The Meadoway- Toronto, ON, Canada: A hydro corridor in Scarborough transformed into a vibrant 16-kilometer stretch of urban greenspace and meadowlands that will become one of Canada’s largest linear urban parks.
Memphis Riverfront- Memphis, TN: A riverfront reinvention with equity at its core, Memphis’ five miles of Mississippi riverfront is being transformed into a connected, catalytic and inclusive network of vibrant parks and trails accessible to all.
La Mexicana Park- Mexico City, Mexico: A 28-hectare park built on a former sand quarry known for its technological innovation and sustainable design.
The Riverline- Buffalo, NY: The transformation of the former DL&W rail corridor along the Buffalo River into a vibrant and engaging nature trail.
Town Branch Park- Lexington, KY: The transformation of a parking lot into an unprecedented signature park in the heart of downtown Lexington.
“We’re proud and honored to welcome these innovative projects into the High Line Network, and look forward to the ways their insights will inform this community,” said Robert Hammond, Executive Director of the High Line. “The growing diversity of the Network is evidence of the complex and heightened need for public greenspaces and the wellbeing they provide.”
The projects will help revamp dilapidated urban areas that are not only in need of refreshing but provides greenspace to dense neighborhoods.
It’s something that helps improve struggling areas, especially within Black and Brown communities, says HLN vice president, Asima Jansveld.

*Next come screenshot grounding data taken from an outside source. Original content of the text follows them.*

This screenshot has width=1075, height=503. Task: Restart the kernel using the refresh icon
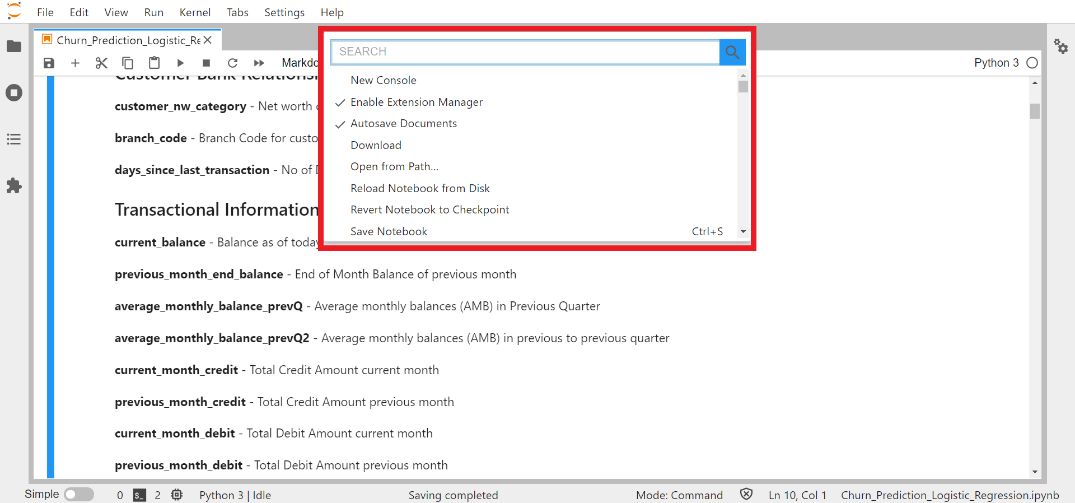tap(232, 63)
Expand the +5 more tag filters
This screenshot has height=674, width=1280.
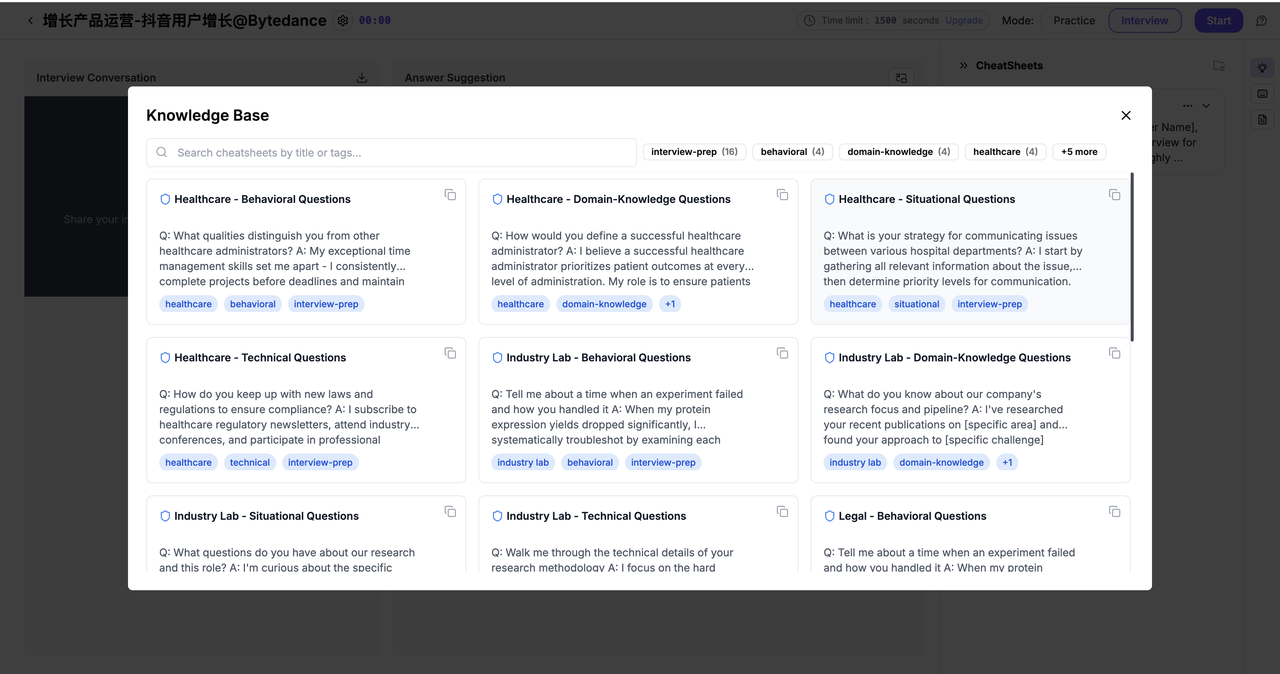pos(1079,152)
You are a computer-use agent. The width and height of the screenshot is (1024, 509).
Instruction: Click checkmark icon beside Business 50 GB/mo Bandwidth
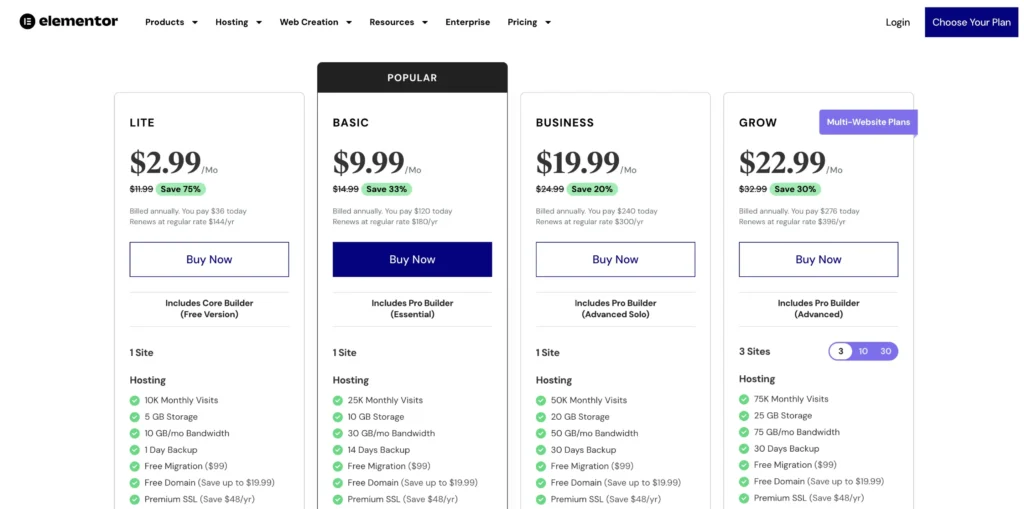point(541,433)
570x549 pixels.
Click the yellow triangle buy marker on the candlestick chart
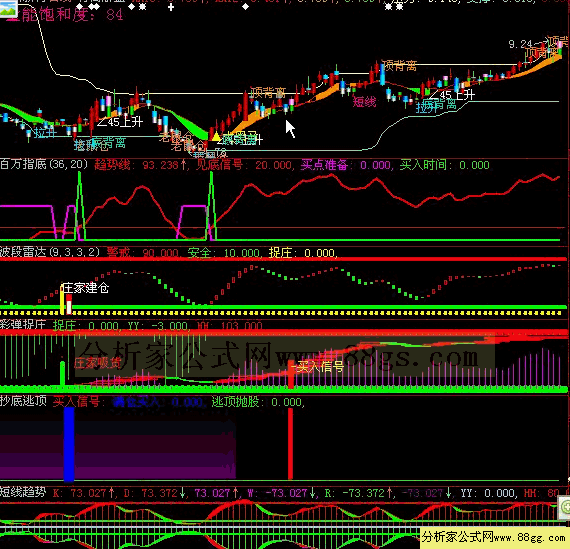216,136
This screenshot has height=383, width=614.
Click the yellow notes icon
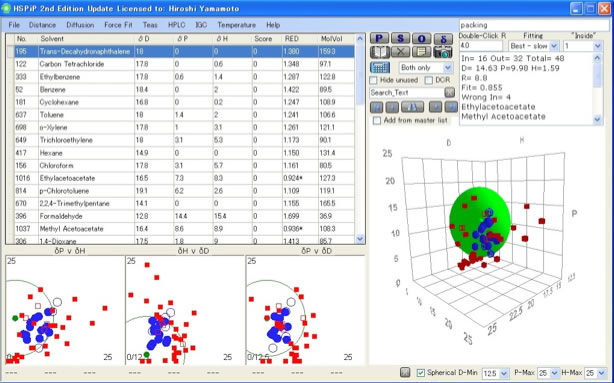coord(421,52)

“I’m particularly thrilled that our new members bring exceptional experience on equity and equitable development,” she said. “They will contribute greatly at this critical time to our collective ability to address health, social, and other inequities in the Black and Brown communities many of us serve.”
The High Line is a nonprofit organization and a public park built on a historic, elevated rail line located on the West Side of Manhattan.